How To Decide If You Should Let Your Pup Sleep In Your Bed
If you’re thinking about getting a cute, fluffy puppy of your own at some point in the near future, you’re probably considering whether you should let them sleep in your bed with you at night once you bring them home. That question puzzles even the most experienced dog owners because there are pros and cons to inviting them to snuggle unconditionally and enforcing a crate-training routine from their early puppy days. So here are a few things you need to think about in determining which setup would work best for you and your new doggo.
Your Sleep Quality
Believe it or not, sleeping with your new pup could actually benefit your sleep. A study from the Mayo Clinic’s Center for Sleep Medicine asked 150 patients about their pets and their sleeping habits and found that of the 56 percent of people who shared their beds with their fluffy friends, 80 percent of them experienced high-quality shut-eye. So Fido’s snoring, kick-filled dreams and insistence on snuggling up right against your face rather than on his side of the bed don’t seem to trouble near as many people as you’d probably think.
Your Pup’s Independence
While sharing a bed sounds like the best way to go, dog temperament experts are very clear on the fact that puppies need to establish a sense of their own space when they’re young to make them independent (which is not to be confused standoffish), confident and comfortable in your home no matter where you are. If bed-sharing happens too early and too frequently, that can lead to the manifestation of some serious separation anxiety in your pup, which presents itself in him acting out. Think destroying valuables in your home when you leave for hours at a time during the day and excess barking, crying or whining until you give in and soothe them. It sounds flattering that they love you that much, but these behaviors are anything but cute.
Keeping Your Bed Clean
You also have to think about the hygiene of your bedroom when you bring your puppy into the mix. First things first, you definitely don’t want to put your new doggy friend on your sheets if he isn’t housebroken yet. (Just ew.) The crate, which is much more confined than your bedroom, will make him hold out longer until you get up to take him outside for a midnight potty run (because who wants to lie down in their own pee?). Therefore, this setup prevents unwanted accidents from reaching the fabrics that touch your body and face on a nightly basis. If you’re especially allergy-prone, you have to take his hair, dander and treats he tracks in on his paws and coat from the great outdoors into consideration as well.
The Middle-Of-The-Road Approach
If you’re not a germaphobe and good to go on the allergy front, we suggest going half and half with this co-sleeping arrangement. Start the night off with your fluffy friend in his crate, located conveniently next to your bed and full of cozy blankets and toys he loves so he feels comfortable. If whimpering ensues, let it be. But after the bathroom break that will ultimately occur in the middle of the night, you can welcome your pup into your bed with you for a few hours of cuddly bonding time before the sun rises. That way, your dog can feel good about owning his space, you can enjoy waking up to that sweet little face and no “accidents” ever touch your nice bedsheets. Win win win.

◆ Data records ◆
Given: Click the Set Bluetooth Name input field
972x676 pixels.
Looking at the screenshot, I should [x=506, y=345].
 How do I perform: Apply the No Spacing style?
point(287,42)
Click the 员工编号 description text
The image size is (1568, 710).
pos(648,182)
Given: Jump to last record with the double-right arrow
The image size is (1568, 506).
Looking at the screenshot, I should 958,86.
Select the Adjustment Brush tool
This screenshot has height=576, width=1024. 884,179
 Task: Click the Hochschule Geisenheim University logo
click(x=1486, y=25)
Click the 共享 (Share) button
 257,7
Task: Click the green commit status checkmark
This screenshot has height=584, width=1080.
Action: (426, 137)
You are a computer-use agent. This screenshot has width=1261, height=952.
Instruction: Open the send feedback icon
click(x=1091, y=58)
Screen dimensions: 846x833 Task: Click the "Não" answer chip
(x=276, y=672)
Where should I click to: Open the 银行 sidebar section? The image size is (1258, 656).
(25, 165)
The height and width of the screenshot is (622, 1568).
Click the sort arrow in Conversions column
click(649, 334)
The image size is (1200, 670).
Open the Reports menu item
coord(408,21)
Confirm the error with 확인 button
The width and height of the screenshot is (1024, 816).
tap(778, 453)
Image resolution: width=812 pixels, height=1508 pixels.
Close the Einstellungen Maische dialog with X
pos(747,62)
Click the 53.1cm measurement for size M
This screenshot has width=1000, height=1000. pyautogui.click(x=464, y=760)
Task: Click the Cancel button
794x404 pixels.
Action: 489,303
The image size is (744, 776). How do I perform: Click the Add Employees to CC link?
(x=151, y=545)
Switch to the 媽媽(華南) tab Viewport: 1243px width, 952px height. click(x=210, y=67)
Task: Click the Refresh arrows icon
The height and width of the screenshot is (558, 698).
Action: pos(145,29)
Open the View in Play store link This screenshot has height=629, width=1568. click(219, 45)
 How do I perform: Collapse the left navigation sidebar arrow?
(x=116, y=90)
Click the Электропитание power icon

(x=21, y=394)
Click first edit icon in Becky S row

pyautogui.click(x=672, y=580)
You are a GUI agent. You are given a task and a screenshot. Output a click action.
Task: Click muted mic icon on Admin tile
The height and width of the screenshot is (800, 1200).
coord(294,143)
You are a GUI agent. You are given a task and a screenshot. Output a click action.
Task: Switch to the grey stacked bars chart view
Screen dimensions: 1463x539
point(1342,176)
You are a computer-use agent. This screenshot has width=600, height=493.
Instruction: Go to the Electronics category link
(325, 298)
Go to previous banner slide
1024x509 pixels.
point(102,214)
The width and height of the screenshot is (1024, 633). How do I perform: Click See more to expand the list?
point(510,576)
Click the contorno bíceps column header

◆ Using the information ◆
1. Rewrite the paragraph of the puppy bed-sharing article that begins "Believe it or not, sleeping with your new pup" as a short list that keeps its main facts.
2. Retype the puppy bed-sharing article from "Your Pup’s Independence" up to and including "anything but cute.".
3. According to the puppy bed-sharing article, what can result in a puppy when bed-sharing happens too early and too frequently?
The data records play no part in this work.

◆ Task-by-task outputs ◆
1.
- Sleeping with a new pup may actually improve your sleep.
- The Mayo Clinic's Center for Sleep Medicine asked 150 patients about their pets and sleeping habits.
- Of the 56 percent who shared their beds with pets, 80 percent had high-quality sleep.
- A dog's snoring, kicking dreams and snuggling close to your face trouble fewer people than you might expect.

2.
Your Pup’s Independence
While sharing a bed sounds like the best way to go, dog temperament experts are very clear on the fact that puppies need to establish a sense of their own space when they’re young to make them independent (which is not to be confused standoffish), confident and comfortable in your home no matter where you are. If bed-sharing happens too early and too frequently, that can lead to the manifestation of some serious separation anxiety in your pup, which presents itself in him acting out. Think destroying valuables in your home when you leave for hours at a time during the day and excess barking, crying or whining until you give in and soothe them. It sounds flattering that they love you that much, but these behaviors are anything but cute.

3. It can lead to serious separation anxiety, which shows up as the puppy acting out.